Провожал дядю Петра зять, лесничий, с которым он не разговаривал уже года три, потому что тот однажды клюнул на взятку и принял у конторы Кабардалес неприбранную лесосеку, ту самую, в которой скрылся кот.
Зять помог срубить охотнику избушку в семь рядов, верней, помог скатать бревна на мох, а все остальное дядя Петр уже делал без него.
И как-то получилось, что сухопарая, всего о две-три лапы, елка с сучками-шильцами очутилась подле окна. Осталась и живет себе.
Видно, весна воскресила их.
Какая это была весна! Дядя Петр словно бы заново рождался на свет. Рубил избушку — топорище в мыле, но он, стиснув зубы, работал до полного изнурения, до ломоты в костях. И скоро перестал пятнать красными плевками снег вокруг постройки.

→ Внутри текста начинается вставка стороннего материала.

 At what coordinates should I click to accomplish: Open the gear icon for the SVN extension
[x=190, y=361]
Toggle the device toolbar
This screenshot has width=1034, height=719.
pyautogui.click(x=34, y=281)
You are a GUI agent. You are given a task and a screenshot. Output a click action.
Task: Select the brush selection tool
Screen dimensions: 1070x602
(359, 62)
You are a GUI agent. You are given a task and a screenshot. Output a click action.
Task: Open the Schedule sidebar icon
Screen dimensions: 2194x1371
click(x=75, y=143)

Березник швырял в него отрубями сережек, допьяна опаивали его хвойным духом сосняк, пихтач, ельник. Кровь по жилам гнало, как вешние потоки в половодье. Шумела тайга, звенел от птичьих песен небосвод, дятлы весело барабанили по сухостойникам, зорянки делали охотнику побудку. Казалось охотнику — все птицы хором славили его труд и вместе с ним радовались его выздоровлению, упивались непоборимой, могучей, солнечной жизнью.
По ночам дядя Петр слушал лес. И не было еще в жизни ничего приятнее этого великого, слитого воедино шума тайги.

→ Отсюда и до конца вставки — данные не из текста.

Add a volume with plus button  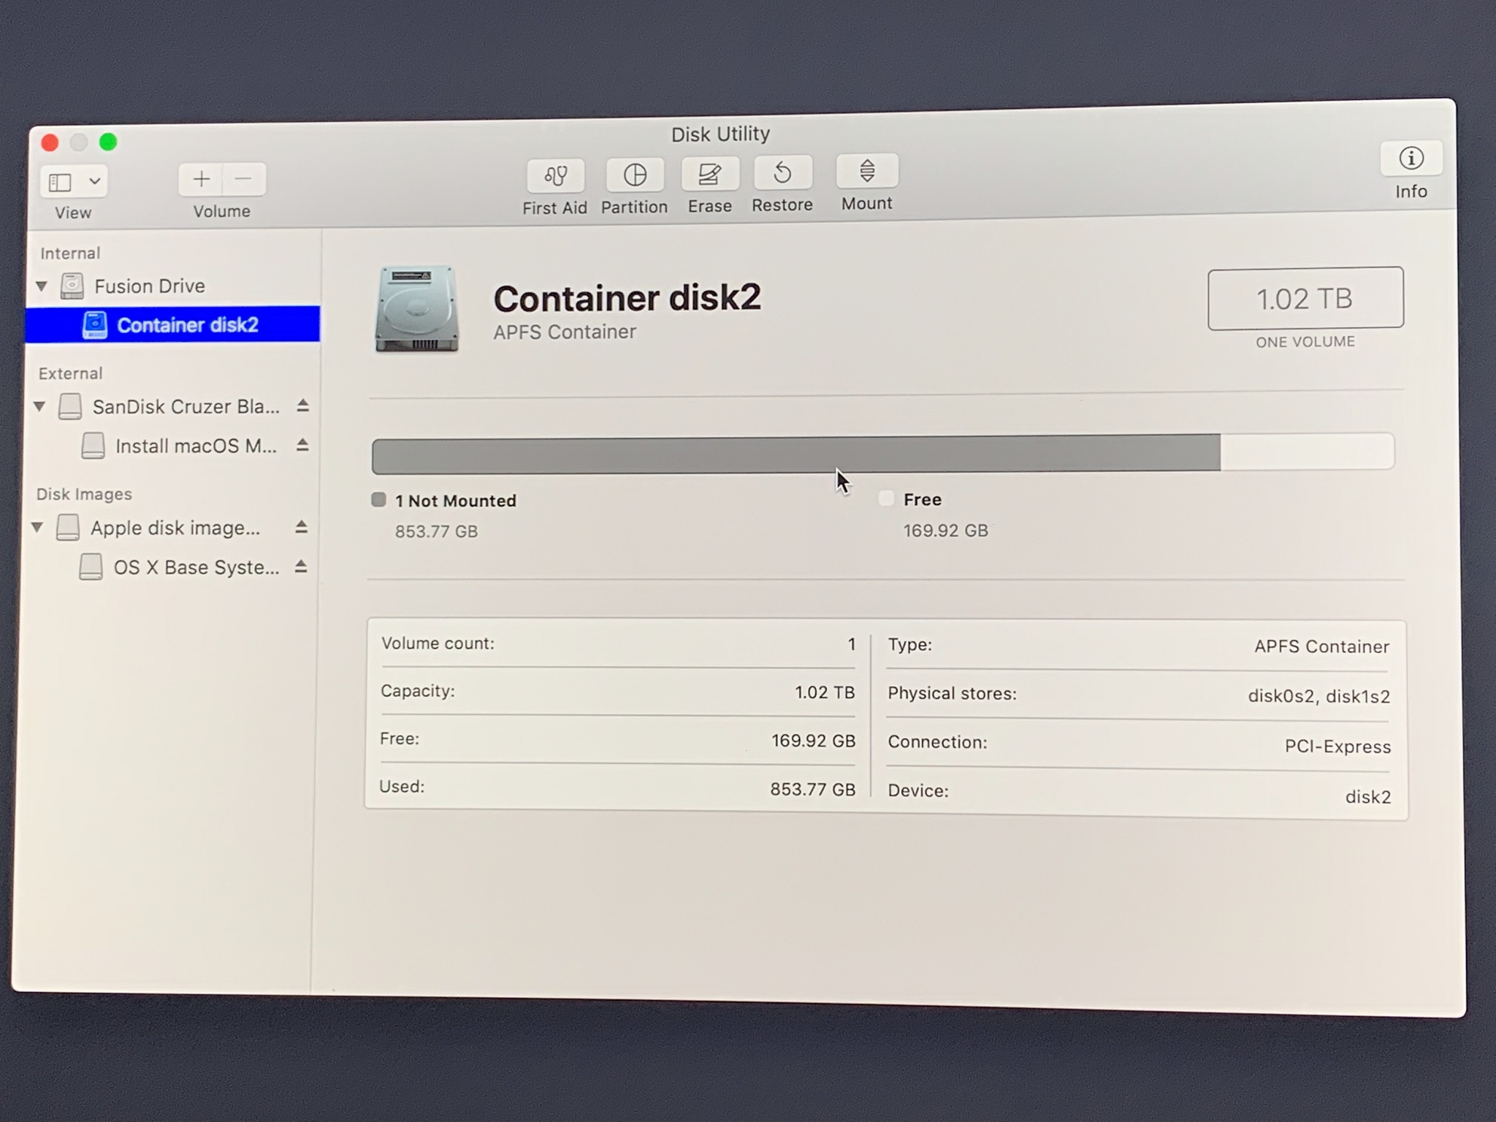(x=201, y=179)
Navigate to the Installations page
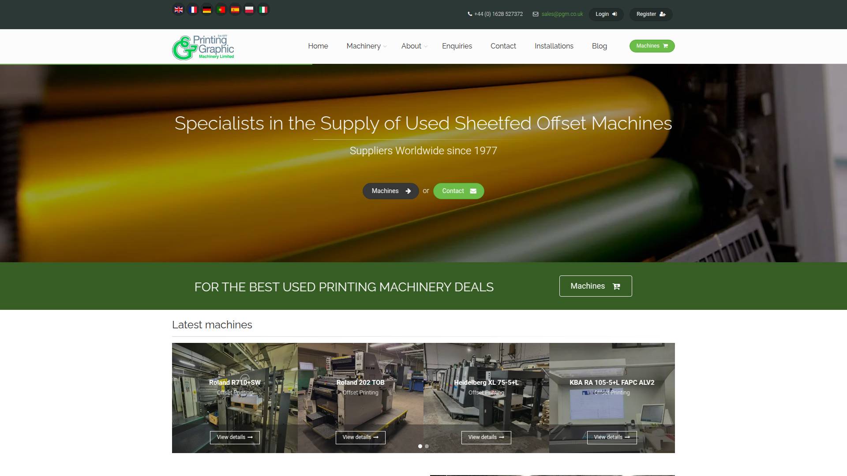Screen dimensions: 847x476 (554, 46)
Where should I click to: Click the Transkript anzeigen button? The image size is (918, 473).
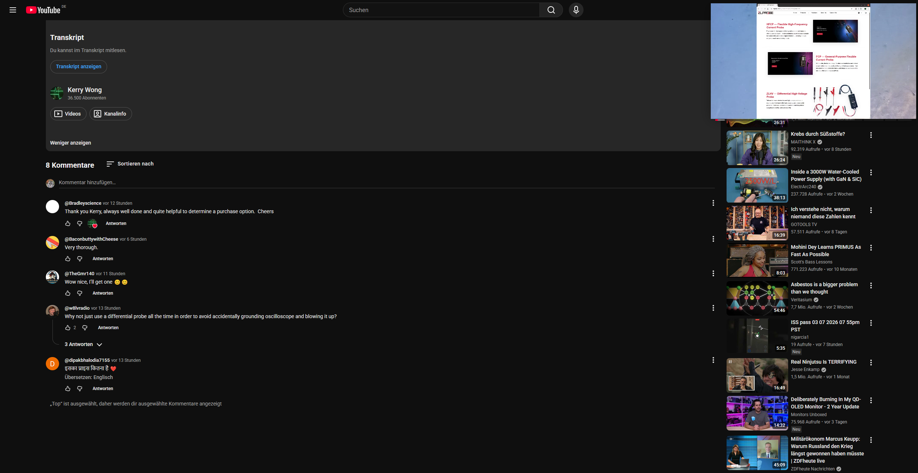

Порой ему казалось, что он сойдет с ума, не переживет такую небывалую весну.
…Лапку ели тронул чуть заметный, далекий свет. Там, за рекой, за горными горбами, над туманящимся, озябшим лесом, медленно прорастал желтый стебель рассвета. Седая от дождя и мокрого снега ветка ели тускнела в предутренней мгле, сливаясь с нею. Дождь перестал шуршать о стекла и долбить железную трубу наверху.

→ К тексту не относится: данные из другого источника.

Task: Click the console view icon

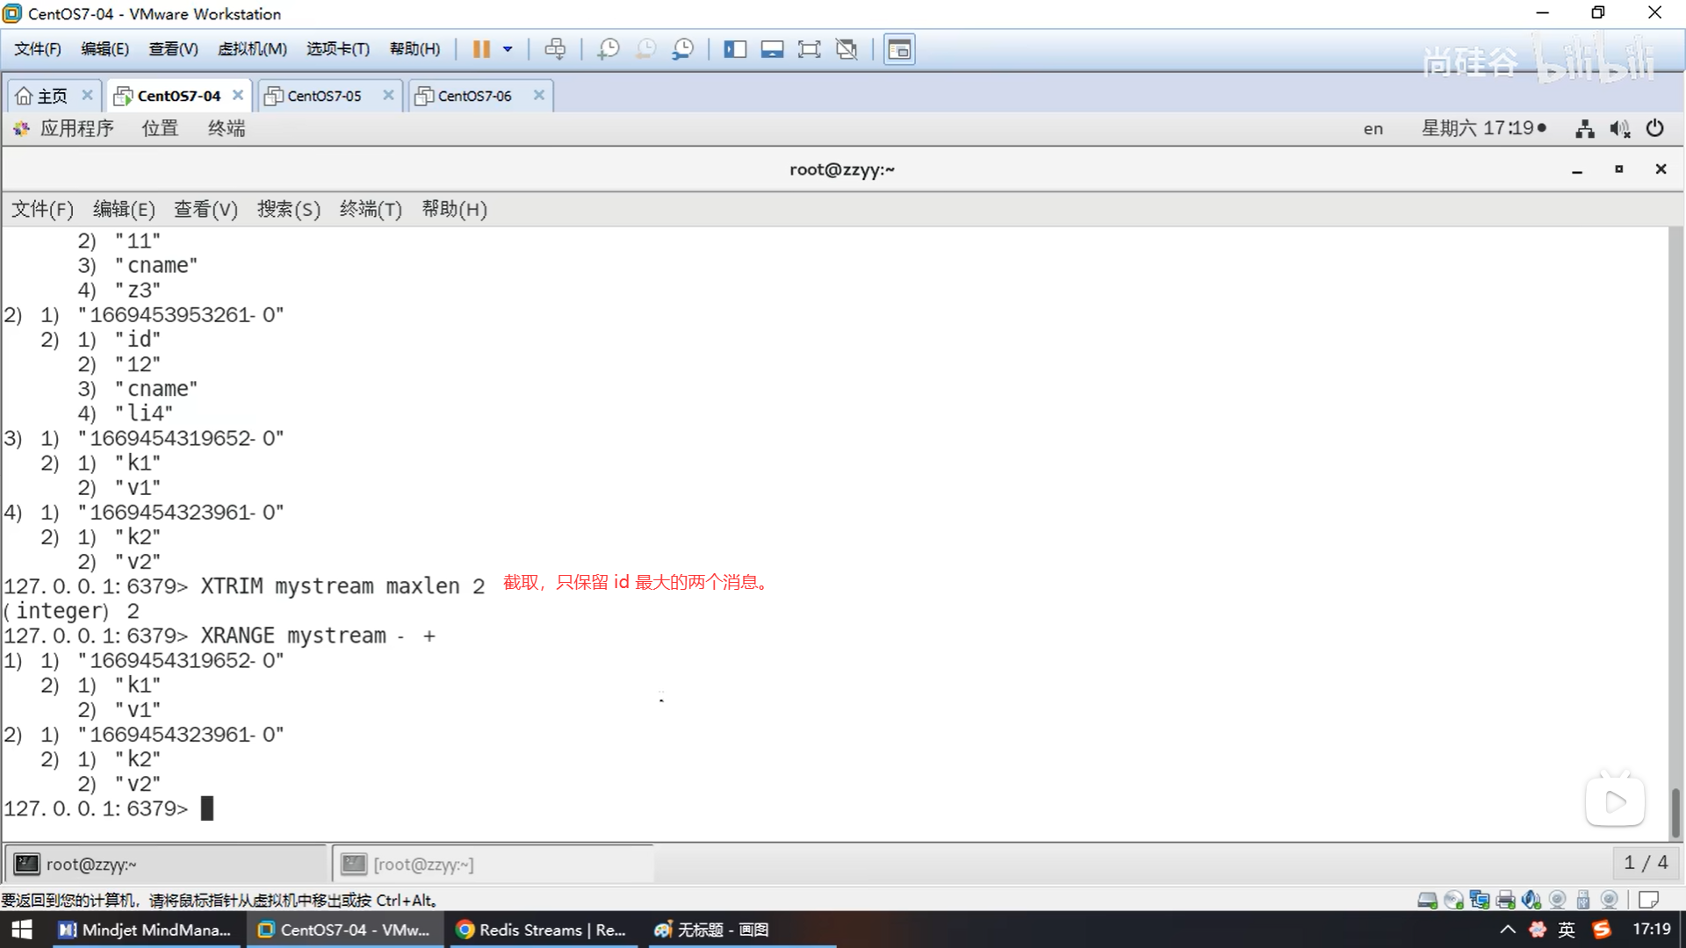Action: [899, 49]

С рассветом захолодало. Стекло подернуло белыми травинками и жилистым листом. Скрыло елку мутным стеклом.
Оцепенел мокрый лес. В гуще его зябко продрожал в последний раз и с покорным вздохом сник ветер.
Дядя Петр взял чайник и вышел к ключу. Ключ здесь же, почти у самого порога избушки. Испуганным зверьком он трясся возле неохватного пихтового пня и казался пестрым от упавших в него листьев. Дядя Петр тряхнул головой, чтобы избавиться от наваждения, опустил кружку начерпать воды. Послышался тоненький звон до невидимости прозрачного ледка.
Наполнив чайник до краев, дядя Петр стоял неподвижно, раздумывая. Перед его глазами в разлапнике пихтовых корней возился, жил, дрожал ключик. Маленький ключик, почудившийся охотнику зверушкой.
Давило сердце. Забыв умыться, дядя Петр ушел в избушку.
Неторопливо, раздумчиво пил охотник чай, запаренный прутиками малины. И почему-то все время виделся ему медведь, с которым он в прошлом году нос к носу столкнулся неподалеку отсюда, в старой лесосеке. Дядя Петр косил сено на вырубках и вечерком пошел набрать кружку ягод. Самое странное было в том, что он вроде бы и не испугался медведя и тот вроде бы тоже не испугался его. Они ошарашенно смотрели друг на друга.
Совсем не сознавая, что делает, дядя Петр сорвал ягоду, положил в рот и нажал на нее языком. Сладко! Медведь помедлил, затем прижал одной лапой кусты к пню, другой лапой деловито сорвал горсть ягод вместе с листьями и запихал их в розовую пасть. Сладко!